This folder contains the data and code behind the article: A breakdown of the 1,740 honorary degrees Penn has granted in the last three centuries
To see full lists of honorary degree recipients and their genders, follow the links below. Harvard's data does not reflect all of their honorary degree recipients; their page only has complete information since 1990.
| School | File | Website |
|---|---|---|
| Penn | genders_penn_clean.csv | Penn's Honorary Degrees |
| Harvard | genders_harvard_clean.csv | Harvard's Honorary Degrees |
| Brown | genders_brown_clean.csv | Brown's Honorary Degrees |
The data was scraped from each University's relevant honorary degrees website using scraper.py. We chose to also gather data from Harvard and Brown because, of the other schools in the Ivy League, those two had the most data and also the sites most friendly to web scraping.
After scraping the data and cleaning up names, we wrote gender.py to discern the recipients' genders by using two different Python modules, Gender Guesser and Genderizer. If both modules agreed on the recipient's gender, we kept that gender.
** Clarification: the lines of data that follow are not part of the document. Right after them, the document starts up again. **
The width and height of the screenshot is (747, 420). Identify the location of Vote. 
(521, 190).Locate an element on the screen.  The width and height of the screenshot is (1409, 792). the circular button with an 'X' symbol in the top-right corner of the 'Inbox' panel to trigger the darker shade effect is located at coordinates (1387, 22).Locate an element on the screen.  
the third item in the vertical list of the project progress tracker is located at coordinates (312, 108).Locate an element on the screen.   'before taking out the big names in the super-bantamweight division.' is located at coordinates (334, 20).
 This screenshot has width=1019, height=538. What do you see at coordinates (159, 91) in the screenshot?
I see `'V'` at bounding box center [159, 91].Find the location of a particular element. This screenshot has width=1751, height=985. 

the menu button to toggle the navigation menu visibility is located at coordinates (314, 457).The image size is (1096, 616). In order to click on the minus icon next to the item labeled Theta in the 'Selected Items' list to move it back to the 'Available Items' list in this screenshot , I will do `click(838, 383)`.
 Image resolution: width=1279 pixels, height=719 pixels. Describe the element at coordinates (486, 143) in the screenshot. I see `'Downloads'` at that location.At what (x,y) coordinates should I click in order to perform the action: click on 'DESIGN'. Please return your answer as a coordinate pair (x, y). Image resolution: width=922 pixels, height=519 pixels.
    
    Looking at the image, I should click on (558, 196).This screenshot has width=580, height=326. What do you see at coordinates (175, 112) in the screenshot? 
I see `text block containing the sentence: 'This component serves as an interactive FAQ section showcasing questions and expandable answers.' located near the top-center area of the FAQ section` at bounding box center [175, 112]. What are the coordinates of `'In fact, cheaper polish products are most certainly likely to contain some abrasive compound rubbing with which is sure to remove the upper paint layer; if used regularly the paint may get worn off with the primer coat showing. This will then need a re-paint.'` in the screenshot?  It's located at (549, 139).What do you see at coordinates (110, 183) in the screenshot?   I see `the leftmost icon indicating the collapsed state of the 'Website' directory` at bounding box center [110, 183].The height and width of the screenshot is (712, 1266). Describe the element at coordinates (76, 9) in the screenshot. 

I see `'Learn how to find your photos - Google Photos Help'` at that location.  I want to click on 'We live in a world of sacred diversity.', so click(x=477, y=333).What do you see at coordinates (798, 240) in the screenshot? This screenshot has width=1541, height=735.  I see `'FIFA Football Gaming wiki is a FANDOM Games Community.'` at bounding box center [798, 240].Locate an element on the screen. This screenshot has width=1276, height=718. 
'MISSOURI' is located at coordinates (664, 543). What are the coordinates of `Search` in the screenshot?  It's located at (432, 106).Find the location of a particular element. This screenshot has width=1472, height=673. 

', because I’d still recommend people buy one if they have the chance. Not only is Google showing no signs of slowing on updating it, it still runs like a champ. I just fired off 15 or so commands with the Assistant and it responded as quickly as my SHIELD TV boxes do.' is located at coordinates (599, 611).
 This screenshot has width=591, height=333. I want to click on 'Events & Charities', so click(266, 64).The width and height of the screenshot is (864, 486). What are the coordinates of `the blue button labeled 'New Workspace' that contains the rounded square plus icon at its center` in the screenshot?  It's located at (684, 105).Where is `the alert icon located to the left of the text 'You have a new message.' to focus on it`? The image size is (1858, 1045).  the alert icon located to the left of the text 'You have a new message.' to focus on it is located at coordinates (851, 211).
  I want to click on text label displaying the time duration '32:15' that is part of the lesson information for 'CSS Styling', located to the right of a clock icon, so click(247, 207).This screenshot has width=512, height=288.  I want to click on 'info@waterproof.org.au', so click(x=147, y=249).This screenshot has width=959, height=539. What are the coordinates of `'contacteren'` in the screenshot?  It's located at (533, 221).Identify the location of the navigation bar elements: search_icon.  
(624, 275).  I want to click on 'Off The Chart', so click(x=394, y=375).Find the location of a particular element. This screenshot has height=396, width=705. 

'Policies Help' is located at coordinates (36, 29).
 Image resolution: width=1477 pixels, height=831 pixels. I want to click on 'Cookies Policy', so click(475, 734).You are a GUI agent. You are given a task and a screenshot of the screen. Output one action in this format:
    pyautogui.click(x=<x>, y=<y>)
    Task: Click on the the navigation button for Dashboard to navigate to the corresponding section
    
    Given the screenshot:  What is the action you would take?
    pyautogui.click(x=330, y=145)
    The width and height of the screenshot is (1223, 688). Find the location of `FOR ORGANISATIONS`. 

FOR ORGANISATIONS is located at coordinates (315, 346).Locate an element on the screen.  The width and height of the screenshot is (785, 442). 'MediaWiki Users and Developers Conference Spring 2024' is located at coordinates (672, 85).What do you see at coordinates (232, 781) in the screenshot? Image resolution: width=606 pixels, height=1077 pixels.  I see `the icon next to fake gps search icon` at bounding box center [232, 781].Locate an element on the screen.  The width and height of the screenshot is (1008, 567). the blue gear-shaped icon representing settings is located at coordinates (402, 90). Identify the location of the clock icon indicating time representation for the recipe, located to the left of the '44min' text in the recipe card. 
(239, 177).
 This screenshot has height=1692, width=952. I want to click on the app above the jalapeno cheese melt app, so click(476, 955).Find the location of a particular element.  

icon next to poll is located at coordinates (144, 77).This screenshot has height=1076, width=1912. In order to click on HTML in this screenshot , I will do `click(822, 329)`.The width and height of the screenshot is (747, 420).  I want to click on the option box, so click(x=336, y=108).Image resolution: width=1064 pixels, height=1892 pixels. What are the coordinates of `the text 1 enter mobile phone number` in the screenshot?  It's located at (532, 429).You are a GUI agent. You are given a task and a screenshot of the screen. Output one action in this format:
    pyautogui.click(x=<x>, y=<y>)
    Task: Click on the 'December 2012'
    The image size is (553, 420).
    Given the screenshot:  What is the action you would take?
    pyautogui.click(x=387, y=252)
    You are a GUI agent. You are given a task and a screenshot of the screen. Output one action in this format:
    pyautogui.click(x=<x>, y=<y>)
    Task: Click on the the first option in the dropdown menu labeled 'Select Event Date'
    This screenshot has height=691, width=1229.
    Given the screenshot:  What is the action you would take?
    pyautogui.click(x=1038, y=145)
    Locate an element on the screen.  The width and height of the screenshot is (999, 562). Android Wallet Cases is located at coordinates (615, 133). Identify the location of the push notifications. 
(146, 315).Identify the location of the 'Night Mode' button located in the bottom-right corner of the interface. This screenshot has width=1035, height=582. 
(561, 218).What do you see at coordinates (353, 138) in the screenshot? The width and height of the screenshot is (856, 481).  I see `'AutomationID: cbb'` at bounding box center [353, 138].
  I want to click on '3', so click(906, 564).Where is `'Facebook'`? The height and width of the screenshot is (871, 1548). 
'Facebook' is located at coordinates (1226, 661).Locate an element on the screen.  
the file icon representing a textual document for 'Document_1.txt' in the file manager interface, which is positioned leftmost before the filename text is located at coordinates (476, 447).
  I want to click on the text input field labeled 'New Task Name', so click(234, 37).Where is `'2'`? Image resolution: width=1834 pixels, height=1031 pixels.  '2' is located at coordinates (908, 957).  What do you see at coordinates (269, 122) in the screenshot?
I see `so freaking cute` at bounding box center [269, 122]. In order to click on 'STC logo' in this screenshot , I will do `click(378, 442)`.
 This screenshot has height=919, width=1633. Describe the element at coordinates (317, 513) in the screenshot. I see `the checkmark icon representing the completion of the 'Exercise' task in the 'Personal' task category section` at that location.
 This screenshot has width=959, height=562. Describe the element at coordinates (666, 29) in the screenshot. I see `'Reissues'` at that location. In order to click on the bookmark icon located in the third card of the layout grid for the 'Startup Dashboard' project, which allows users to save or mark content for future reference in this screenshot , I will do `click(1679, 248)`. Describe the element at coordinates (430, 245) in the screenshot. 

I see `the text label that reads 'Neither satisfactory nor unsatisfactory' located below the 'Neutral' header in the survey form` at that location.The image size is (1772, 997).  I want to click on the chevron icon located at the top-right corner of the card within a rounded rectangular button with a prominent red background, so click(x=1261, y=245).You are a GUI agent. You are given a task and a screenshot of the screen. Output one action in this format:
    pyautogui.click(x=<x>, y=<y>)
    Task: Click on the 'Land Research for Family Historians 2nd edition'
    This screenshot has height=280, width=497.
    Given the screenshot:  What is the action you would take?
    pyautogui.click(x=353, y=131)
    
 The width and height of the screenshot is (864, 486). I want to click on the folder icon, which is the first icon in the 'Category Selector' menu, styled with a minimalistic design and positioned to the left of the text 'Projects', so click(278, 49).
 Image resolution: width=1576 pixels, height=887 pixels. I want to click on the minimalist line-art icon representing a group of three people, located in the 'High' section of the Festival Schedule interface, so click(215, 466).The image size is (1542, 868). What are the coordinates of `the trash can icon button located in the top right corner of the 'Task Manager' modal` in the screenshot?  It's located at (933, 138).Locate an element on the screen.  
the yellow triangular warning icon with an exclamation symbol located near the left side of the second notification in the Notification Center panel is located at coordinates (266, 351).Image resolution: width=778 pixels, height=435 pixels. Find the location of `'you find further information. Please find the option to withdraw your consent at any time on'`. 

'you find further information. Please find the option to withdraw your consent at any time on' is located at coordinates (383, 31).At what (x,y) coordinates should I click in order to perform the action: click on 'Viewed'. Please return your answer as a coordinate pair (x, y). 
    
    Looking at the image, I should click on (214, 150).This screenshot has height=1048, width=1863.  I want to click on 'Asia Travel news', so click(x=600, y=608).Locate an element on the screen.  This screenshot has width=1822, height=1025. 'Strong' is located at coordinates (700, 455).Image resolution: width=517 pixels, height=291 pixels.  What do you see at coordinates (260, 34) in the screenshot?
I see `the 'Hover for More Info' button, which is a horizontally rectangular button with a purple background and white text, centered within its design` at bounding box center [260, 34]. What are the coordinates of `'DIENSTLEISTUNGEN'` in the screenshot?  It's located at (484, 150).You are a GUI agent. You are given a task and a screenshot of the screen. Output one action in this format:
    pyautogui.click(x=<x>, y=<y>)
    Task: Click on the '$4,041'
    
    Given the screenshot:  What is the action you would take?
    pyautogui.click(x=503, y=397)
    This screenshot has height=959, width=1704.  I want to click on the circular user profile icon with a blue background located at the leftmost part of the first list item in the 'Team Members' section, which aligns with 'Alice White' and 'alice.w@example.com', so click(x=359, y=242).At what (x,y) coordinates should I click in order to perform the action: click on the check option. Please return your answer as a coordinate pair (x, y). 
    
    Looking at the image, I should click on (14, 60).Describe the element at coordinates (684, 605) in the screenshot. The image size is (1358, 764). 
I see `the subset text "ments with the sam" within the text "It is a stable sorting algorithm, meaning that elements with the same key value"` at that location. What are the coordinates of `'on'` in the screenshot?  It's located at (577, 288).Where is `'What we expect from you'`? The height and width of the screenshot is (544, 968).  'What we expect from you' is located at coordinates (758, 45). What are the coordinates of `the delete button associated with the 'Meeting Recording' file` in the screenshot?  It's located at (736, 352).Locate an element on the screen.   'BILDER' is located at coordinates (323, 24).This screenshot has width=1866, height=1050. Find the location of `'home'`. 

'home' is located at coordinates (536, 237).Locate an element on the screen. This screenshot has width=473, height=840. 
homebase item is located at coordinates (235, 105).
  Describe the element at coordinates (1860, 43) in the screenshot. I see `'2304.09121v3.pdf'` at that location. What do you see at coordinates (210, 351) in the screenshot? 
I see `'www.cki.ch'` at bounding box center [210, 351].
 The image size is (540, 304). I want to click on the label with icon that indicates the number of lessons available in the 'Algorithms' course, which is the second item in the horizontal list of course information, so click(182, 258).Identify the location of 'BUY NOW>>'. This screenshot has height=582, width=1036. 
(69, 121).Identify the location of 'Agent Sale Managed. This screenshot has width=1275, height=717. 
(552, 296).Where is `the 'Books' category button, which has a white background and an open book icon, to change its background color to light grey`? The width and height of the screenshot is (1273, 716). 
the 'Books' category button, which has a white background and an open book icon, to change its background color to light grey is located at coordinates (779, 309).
Otherwise, we confirmed the recipient's gender manually.
To find gender breakdowns at over different time periods, we wrote breakdown.py, which takes in the school's name and optionally a start year, or a start year and end year.
For example, running python breakdown.py penn 1990 returns data on Penn from 1990 to present, whereas running python breakdown.py penn 1990 1999 returns data from 1990 through 1999.
Finally, over_time.py calculates the percentage of female and male recipients for all years in the input CSV. This script only works for Penn and Brown, since Harvard doesn't have complete data before 1990.
The visualizations for this project were made with C3.js, and the code can be found in charts.js.